What you should do - Extract every line from the records below that contains the word "Designs".

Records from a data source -
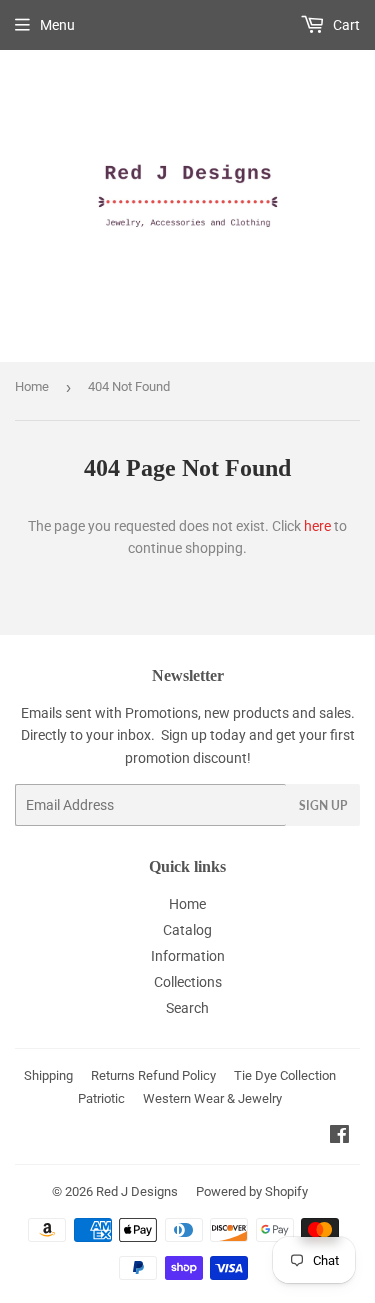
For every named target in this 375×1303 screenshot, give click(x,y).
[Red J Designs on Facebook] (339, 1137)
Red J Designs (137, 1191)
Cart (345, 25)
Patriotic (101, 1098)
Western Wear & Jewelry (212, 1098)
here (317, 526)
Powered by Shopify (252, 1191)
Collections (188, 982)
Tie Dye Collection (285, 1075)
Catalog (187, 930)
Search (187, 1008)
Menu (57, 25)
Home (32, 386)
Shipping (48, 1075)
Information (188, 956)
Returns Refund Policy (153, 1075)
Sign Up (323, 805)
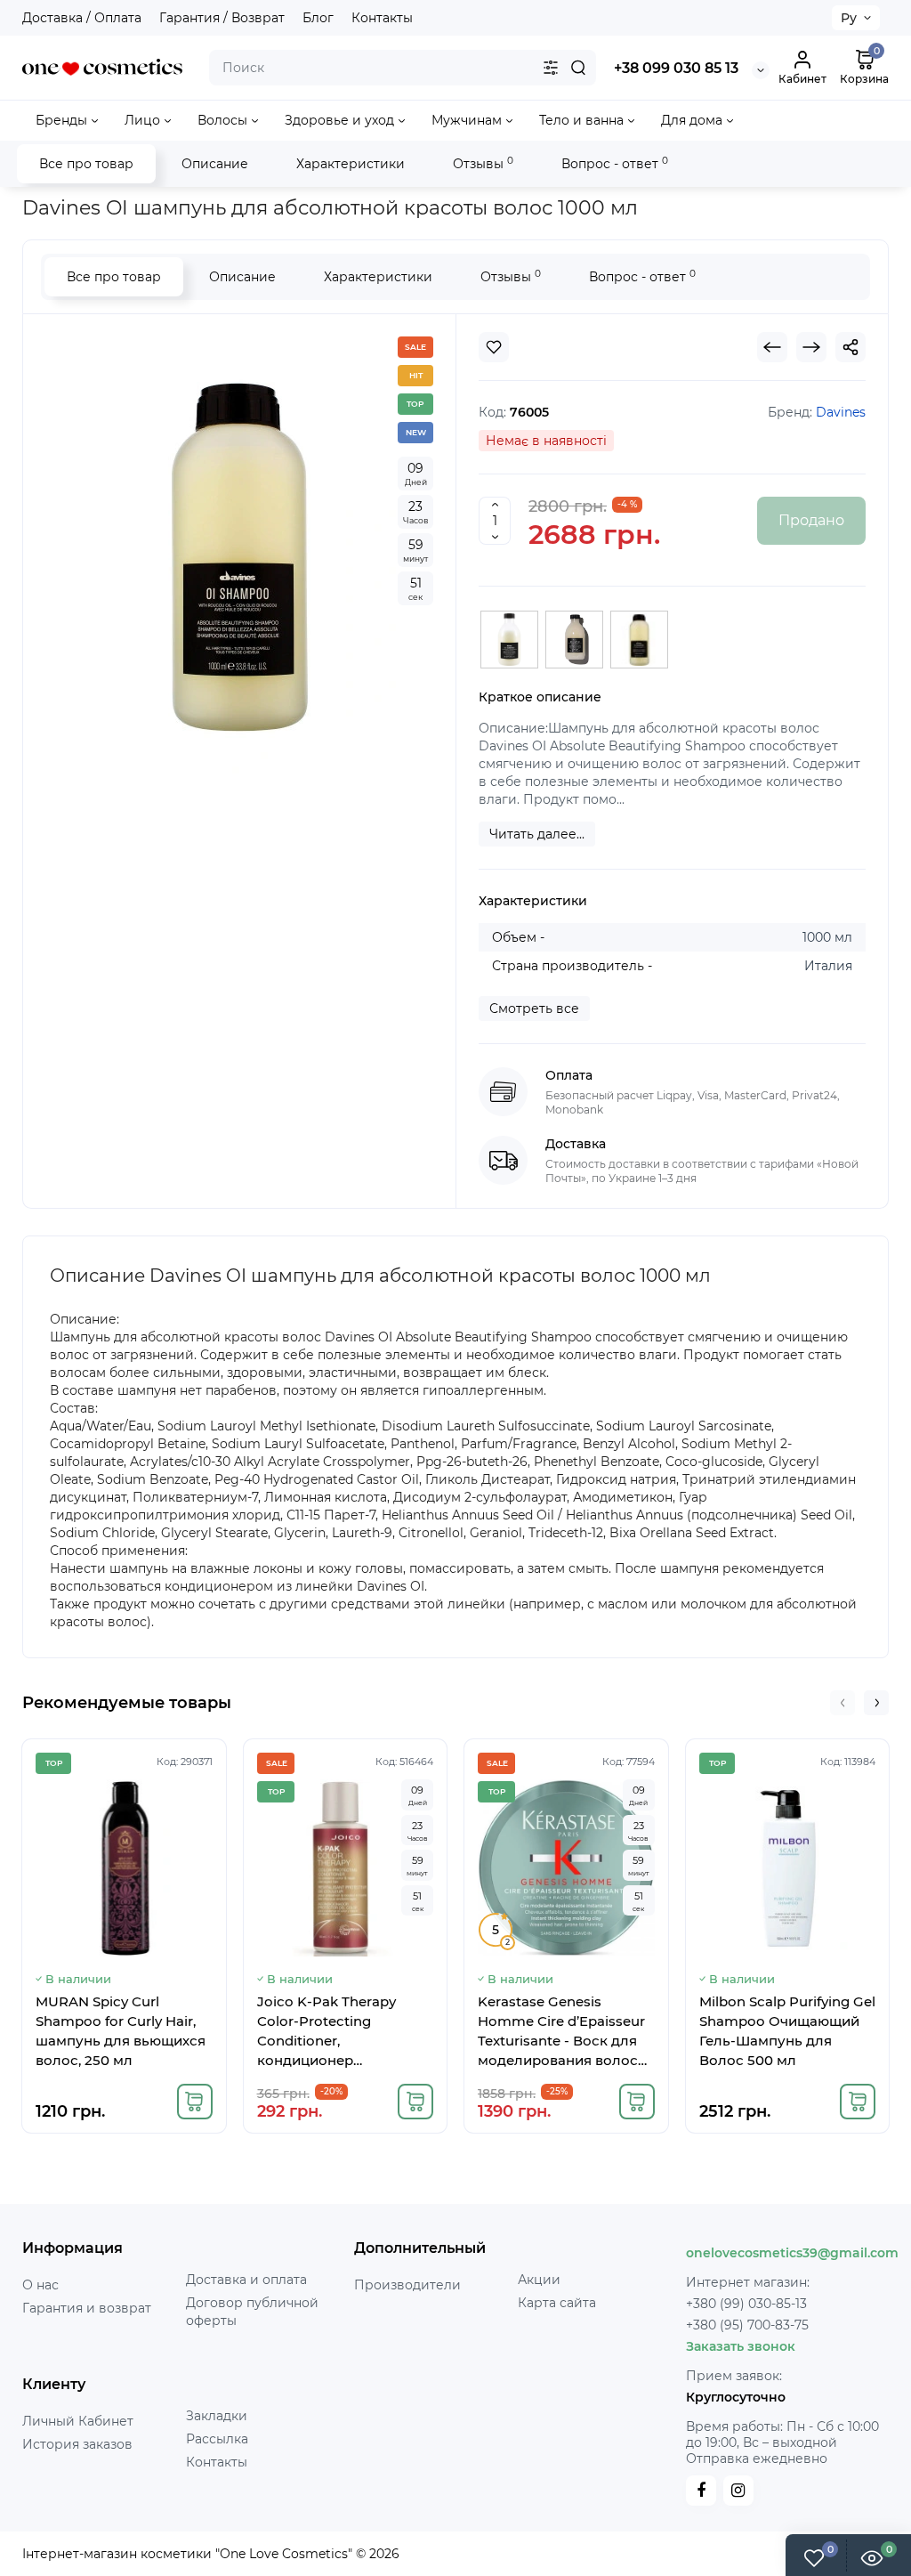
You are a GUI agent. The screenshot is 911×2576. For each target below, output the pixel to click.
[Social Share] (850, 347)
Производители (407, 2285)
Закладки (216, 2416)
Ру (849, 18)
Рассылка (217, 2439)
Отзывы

Answer section -
[Red J Designs on Facebook] (339, 1137)
Red J Designs (137, 1191)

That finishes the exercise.